### TASK DESCRIPTION
Repeat exactly, and only, the lines from the one containing "The image size is (2576, 1281)." through the last line of the data below.

### DATA IN THIS EXERCISE
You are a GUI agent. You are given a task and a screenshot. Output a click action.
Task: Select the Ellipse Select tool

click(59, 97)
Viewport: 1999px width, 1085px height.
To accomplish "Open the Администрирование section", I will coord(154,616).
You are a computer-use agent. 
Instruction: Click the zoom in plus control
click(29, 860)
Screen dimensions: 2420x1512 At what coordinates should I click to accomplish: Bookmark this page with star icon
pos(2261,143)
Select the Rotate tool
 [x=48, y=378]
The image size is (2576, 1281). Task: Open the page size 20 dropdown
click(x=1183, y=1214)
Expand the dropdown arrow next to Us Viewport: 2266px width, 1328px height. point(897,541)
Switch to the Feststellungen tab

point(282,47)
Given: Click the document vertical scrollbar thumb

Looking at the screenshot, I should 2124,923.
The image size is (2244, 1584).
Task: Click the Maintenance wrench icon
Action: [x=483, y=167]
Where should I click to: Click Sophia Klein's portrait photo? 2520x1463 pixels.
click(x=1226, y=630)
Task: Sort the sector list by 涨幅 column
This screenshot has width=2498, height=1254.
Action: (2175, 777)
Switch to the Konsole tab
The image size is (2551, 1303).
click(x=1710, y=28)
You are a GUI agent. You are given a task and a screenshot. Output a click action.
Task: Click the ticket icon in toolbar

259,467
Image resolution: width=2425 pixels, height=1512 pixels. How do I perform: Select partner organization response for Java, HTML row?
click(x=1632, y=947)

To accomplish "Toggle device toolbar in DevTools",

### ANSWER SECTION
The image size is (2576, 1281). Task: Open the page size 20 dropdown
click(x=1183, y=1214)
Expand the dropdown arrow next to Us Viewport: 2266px width, 1328px height. point(897,541)
Switch to the Feststellungen tab

point(282,47)
Given: Click the document vertical scrollbar thumb

Looking at the screenshot, I should 2124,923.
The image size is (2244, 1584).
Task: Click the Maintenance wrench icon
Action: [x=483, y=167]
Where should I click to: Click Sophia Klein's portrait photo? 2520x1463 pixels.
click(x=1226, y=630)
Task: Sort the sector list by 涨幅 column
This screenshot has width=2498, height=1254.
Action: (2175, 777)
Switch to the Konsole tab
The image size is (2551, 1303).
click(x=1710, y=28)
You are a GUI agent. You are given a task and a screenshot. Output a click action.
Task: Click the ticket icon in toolbar

259,467
Image resolution: width=2425 pixels, height=1512 pixels. How do I perform: Select partner organization response for Java, HTML row?
click(x=1632, y=947)

To accomplish "Toggle device toolbar in DevTools",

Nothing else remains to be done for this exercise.